Je vous invite, pour ma part, à faire oeuvre de pédagogie. Un langage simple, des raisonnements démonstratifs et une démarche réellement participative me semblent les meilleurs gages de son succès. N'oubliez jamais dans vos choix et vos décisions que tout agriculteur doit être mis en mesure de comprendre pourquoi l'obtention de la qualification exige de lui de modifier ses pratiques et d'accomplir des efforts spécifiques.
S'adresser au plus grand nombre - comme c'est la vocation de l'agriculture raisonnée -, cela signifie aussi de ne laisser personne au bord du chemin.
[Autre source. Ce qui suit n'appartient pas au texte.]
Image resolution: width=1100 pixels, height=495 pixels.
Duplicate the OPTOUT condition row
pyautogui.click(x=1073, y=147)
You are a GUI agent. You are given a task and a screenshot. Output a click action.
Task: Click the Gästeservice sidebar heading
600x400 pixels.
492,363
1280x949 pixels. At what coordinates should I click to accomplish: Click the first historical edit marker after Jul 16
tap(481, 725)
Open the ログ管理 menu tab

La composition de votre Commission reflète parfaitement la diversité du monde agricole. Je compte sur Daniel PERRIN et André VALADIER - que je remercie d'avoir accepté de nous rejoindre - pour trouver la bonne articulation entre la démarche globale et celle propre à chaque produit.
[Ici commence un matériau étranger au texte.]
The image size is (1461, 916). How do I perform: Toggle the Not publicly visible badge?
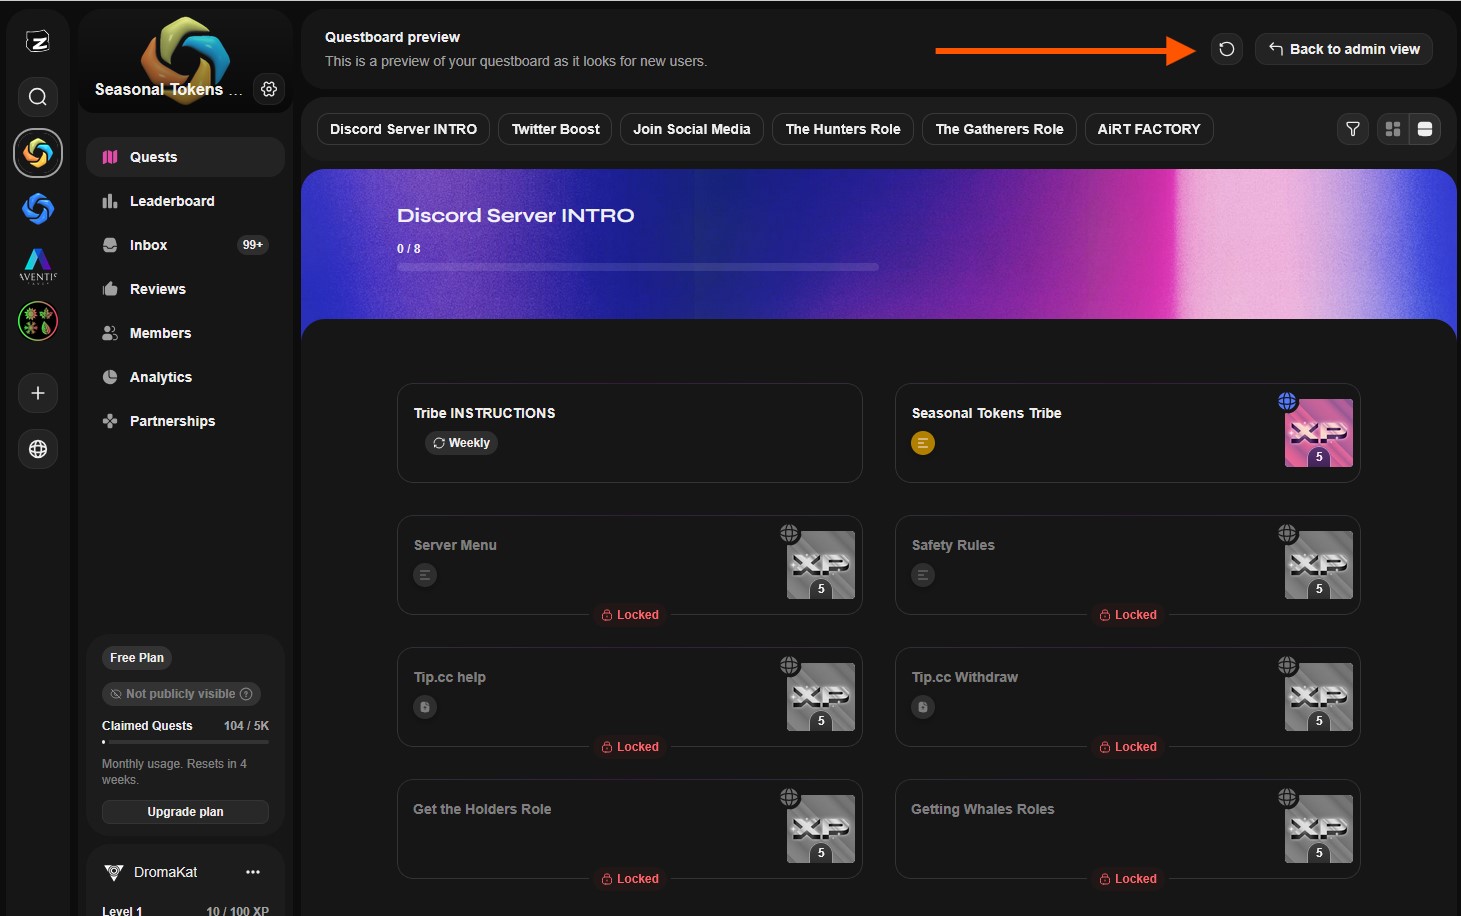(x=181, y=694)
Votre Commission est diverse, ai-je dit. Sa composition est le fruit d'arbitrages. Aujourd'hui encore, beaucoup - et c'est encourageant - frappent à sa porte et veulent en rejoindre les rangs, je pense en particulier aux professionnels de l'assurance ou aux producteurs d'intrants. Rien, dans ce domaine, n'est définitivement figé. Il vous appartiendra, Mesdames, Messieurs, de déterminer dans votre règlement intérieur les modalités selon lesquelles vous pourrez associer à vos travaux certains experts dont vous estimerez l'éclairage utile. Par la suite, votre président pourra librement m'adresser toute proposition de modification ou d'élargissement.
Je vous invite à entamer vos travaux désormais sans délai, mais selon le rythme que vous choisirez. Outre le règlement intérieur, il vous reviendra d'établir un guide d'interprétation du référentiel, d'organiser l'agrément des organismes certificateurs, de préparer le travail des commissions régionales et de porter ce dossier dans les enceintes communautaires.
Le volet territorial de l'agriculture, réclamé par le CSO, doit répondre aux attentes sociales d'une meilleure protection de l'environnement. Sa démarche, qui présente de fortes similitudes avec les Contrats d'Agriculture Durable (CAD), notamment le recentrage environnemental et une association plus étroite des partenaires de terrain, recueille mon intérêt et mon soutien.
Je vous invite, Mesdames, Messieurs, à m'adresser toutes les propositions que vous jugerez utile, afin que ces deux démarches conservent leur cohérence et leur complémentarité.
Le CAD est, avant tout, un instrument de soutien public qui veut prendre en compte les contributions des agriculteurs à la préservation de notre environnement. Quoique encadrée et soutenue par les pouvoirs publics, l'agriculture raisonnée est une démarche qui fut conçue à l'origine par les filières de production, de transformation et de distribution agricoles et agroalimentaires, et dont le succès dépendra avant tout de l'intérêt manifesté par ces acteurs et par les consommateurs.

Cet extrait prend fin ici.